Guy and I are heading down on the bikes tomorrow at 10. The plan is to have lunch at Pier 57 and then stop by the beach after for a little while. With this heat, we want to be riding when it hits, so we probably aren't going to stay too long. The girls are in Florida for the week, so I have house duty with the hounds. Looking forward to it.


----------



## CaptDocHoliday (Feb 3, 2011)

Me and Jac (wife) and Gus (dog) will be heading down after she get's off work. ETA 4ishPM. Going to camp and fish Sunday too.


----------



## FREON (Jun 14, 2005)

Mont said:


> Guy and I are heading down on the bikes tomorrow at 10. The plan is to have lunch at Pier 57 and then stop by the beach after for a little while. With this heat, we want to be riding when it hits, so we probably aren't going to stay too long. The girls are in Florida for the week, so I have house duty with the hounds. Looking forward to it.

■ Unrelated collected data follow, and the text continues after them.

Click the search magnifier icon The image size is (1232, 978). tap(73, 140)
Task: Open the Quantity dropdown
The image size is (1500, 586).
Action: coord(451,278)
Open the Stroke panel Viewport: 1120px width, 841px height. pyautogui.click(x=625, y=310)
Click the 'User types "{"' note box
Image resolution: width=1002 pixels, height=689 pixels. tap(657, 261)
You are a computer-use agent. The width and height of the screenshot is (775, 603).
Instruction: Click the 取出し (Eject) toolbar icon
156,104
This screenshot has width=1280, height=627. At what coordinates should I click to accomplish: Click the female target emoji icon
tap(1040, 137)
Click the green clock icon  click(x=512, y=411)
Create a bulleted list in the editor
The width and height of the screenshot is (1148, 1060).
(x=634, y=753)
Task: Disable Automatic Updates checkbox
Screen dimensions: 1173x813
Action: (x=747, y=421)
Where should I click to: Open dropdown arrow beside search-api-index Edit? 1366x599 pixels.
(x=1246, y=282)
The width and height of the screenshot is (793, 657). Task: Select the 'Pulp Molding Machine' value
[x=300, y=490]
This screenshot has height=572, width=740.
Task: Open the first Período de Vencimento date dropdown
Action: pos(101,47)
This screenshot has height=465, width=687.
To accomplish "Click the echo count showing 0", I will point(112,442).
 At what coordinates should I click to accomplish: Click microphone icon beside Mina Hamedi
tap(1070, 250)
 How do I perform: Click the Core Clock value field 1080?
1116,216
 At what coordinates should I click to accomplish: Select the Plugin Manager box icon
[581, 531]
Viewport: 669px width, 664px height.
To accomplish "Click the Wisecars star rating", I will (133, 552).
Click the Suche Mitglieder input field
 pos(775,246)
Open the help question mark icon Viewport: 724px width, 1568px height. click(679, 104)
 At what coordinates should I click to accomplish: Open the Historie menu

 Dang, that is sure going to be a long hot ride on your Sonoma!


----------



## Blk Jck 224 (Oct 16, 2009)

X2...You had better apply the Boudreaux's Butt Paste with a putty knife.


----------



## Mont (Nov 17, 1998)

FREON said:


> Dang, that is sure going to be a long hot ride on your Sonoma!


I will be on the Goldwing for this one.  Point and shoot, baby.


----------



## mastercylinder60 (Dec 18, 2005)

FREON said:


> I have formed a company called the Sargent Secret Security Squad! If everyone that has a place there will send me their address and $25/month, I will be glad to patrol your area and keep an eye out for the bad guys. Everyone who is attending the get together this weekend needs to pm me with their info. Thanking you in advance! :cop:


 and i'll have my cat patrol the mouse hole.


----------



## MEGABITE (May 21, 2004)

Beware of canopy poachers!


----------



## Harbormaster (May 26, 2000)

We'll be there...prop banger is chomping at the bit! 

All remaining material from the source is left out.